ГУРНЕМАНЦ:            Мне кажется Я тебя знаю:

Ни одна дорога не ведёт сюда [к Граалю]

И никто не может найти путь

Только сам Грааль приводит его сюда

ПАРСИФАЛЬ: Я почти не двигался,

Но кажется я прошёл весь путь.

ГУРНЕМАНЦ: Вот видишь, мой сын, время

здесь обращается в пространство

[Парсифаль, Акт Первый, Сцена Первая].

(Адорно, 77) Персонажи отбрасывают своё эмпирическое бытие во времени, как только они достигают царства сущностей. В свои последние годы Вагнер забавлялся идеей метемпсихоза, или миграции души в момент смерти от человека или животного в новое тело того же или иного вида, так что не представляется необходимым приписывать это иным стимулам, предоставляемым буддистским сопереживанием Шопенгауэра, считает Адорно. Фантасмагория уже сделала возможным для языческой богини Венеры мигрировать в христианскую эру; она перерождается там, точно так же как Кундри, которую Клингзор околдовывает, возлежа в лучах синего света:

Ты была Иродиадой – а кем ещё?

Гунгриггиа там, Кундри здесь!

[Парсифаль, Акт Первый, Сцена Первая].

(Адорно, 78) Финальная стадия фантасмагории достигается в музыке Страстной Пятницы Парсифаля, где о миракле сказано не более чем «лес и долина сверкают в лучах утреннего света». Как природный феномен, свет касается их, наполняя сцену чувством умиротворения, свойственного росе и слезам, отмечает Адорно.

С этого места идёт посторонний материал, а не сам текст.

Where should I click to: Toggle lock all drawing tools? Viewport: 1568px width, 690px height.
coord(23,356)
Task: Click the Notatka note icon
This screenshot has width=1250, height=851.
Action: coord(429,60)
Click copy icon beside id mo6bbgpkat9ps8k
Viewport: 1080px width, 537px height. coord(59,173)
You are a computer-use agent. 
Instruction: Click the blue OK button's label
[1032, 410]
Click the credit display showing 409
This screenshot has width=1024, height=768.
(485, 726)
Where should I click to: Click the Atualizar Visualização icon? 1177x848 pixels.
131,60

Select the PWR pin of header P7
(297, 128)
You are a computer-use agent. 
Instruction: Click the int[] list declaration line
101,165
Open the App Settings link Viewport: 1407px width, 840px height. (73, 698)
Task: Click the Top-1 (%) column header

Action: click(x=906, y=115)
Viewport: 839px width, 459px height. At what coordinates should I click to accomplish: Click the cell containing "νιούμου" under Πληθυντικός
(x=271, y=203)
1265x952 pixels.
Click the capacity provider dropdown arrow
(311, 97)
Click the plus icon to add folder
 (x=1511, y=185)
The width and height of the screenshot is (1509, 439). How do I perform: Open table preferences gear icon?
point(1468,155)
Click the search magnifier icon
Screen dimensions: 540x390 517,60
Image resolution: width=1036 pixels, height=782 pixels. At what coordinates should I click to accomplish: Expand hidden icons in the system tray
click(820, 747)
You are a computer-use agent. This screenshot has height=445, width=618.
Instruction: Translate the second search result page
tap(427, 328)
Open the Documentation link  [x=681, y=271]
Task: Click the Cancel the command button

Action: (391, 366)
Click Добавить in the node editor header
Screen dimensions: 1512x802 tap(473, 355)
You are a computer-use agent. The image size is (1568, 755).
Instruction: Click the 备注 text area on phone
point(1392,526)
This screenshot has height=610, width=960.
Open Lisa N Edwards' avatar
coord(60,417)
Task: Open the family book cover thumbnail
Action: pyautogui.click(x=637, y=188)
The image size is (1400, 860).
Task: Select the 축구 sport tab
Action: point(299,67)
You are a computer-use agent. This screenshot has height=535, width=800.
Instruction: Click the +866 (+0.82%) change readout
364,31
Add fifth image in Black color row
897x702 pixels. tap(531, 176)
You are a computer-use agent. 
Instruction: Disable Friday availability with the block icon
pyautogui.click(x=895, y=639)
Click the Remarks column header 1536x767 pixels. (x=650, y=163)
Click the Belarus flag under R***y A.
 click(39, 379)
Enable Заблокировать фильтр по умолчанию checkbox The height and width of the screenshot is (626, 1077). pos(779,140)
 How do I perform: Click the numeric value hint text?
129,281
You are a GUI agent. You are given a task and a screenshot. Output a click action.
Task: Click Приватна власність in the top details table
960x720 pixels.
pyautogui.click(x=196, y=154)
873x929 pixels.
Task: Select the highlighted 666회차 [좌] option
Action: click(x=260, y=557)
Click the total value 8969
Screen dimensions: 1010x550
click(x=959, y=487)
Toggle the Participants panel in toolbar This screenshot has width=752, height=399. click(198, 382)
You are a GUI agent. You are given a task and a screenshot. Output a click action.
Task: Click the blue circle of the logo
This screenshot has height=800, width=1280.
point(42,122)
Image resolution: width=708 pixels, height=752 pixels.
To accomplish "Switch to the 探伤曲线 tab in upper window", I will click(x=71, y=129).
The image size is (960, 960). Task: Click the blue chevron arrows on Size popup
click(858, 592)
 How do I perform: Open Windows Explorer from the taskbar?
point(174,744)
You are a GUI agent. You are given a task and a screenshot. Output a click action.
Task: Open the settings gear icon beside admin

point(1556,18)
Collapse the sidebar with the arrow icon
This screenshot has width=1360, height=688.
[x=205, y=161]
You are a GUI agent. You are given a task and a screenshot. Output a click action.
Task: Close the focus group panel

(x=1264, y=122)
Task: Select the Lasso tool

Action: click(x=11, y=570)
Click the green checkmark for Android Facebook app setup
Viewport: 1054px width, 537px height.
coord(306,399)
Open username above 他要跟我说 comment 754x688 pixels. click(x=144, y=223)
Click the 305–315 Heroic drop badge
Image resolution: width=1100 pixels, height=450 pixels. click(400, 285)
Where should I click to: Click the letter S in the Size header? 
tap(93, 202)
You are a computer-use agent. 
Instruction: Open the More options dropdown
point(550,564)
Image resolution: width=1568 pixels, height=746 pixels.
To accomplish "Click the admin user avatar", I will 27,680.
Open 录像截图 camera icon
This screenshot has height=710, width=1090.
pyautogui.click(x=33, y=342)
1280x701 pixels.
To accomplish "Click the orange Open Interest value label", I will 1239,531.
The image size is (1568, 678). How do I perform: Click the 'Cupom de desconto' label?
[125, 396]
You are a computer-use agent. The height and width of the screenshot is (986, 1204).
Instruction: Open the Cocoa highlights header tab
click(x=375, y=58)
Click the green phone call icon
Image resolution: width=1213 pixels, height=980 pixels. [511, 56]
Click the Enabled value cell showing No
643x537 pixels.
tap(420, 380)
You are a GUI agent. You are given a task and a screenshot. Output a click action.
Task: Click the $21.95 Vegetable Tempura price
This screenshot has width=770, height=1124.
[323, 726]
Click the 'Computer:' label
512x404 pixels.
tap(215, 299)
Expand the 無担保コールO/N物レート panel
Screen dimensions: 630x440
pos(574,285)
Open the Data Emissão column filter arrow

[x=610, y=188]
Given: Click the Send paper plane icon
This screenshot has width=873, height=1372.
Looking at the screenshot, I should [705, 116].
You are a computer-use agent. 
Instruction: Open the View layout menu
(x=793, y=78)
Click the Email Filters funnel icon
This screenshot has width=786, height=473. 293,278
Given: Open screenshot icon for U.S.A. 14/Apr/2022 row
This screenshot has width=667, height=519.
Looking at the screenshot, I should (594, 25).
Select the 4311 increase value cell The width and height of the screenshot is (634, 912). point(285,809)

Особый квалитет фантасмагории Вагнера можно лишь обнаружить, когда она оставляет компанию магической музыки романтизма. В эти моменты, по мнению Адорно, фантасмагория оказывается той точкой, где эстетическое представление становится функцией характера товара. Как товар оно снабжает иллюзию. Абсолютная реальность нереального есть не что иное как действительность феномена, который постоянно стремится не только унести прочь дух своего основания в человеческом труде, но ещё и неразрывно от этого процесса и в раболепии перед меновой стоимостью истово подчёркивать её потребительскую стоимость, выделяя, что это и есть её истинная действительность, что это «не имитация», – и всё это для того, чтобы яснее содействовать делу меновой стоимости, утверждает Адорно. По его мнению, в случае Вагнера потребительские товары на прилавке соблазнительно оборачиваются своей феноменальной стороной к массовому потребителю, отводя внимание от их феноменального характера, от того факта, что они недостижимы. Также и в фантасмагории, опера Вагнера тяготеет к тенденции стать товаром потребления. (Адорно, 79) Стиль фантасмагории увековечивает момент между смертью романтизма и рождением реализма, заключает Адорно. Её чудеса становятся так же непроницаемы как ежедневная действительность овеществлённого общества и, таким образом, вступают в наследственное владение магическим порошком, который романтики приписали трансцендентной сфере. Но в своём колдовстве, отмечает Адорно, они одновременно функционируют как товары, удовлетворяющие спросу культурного рынка.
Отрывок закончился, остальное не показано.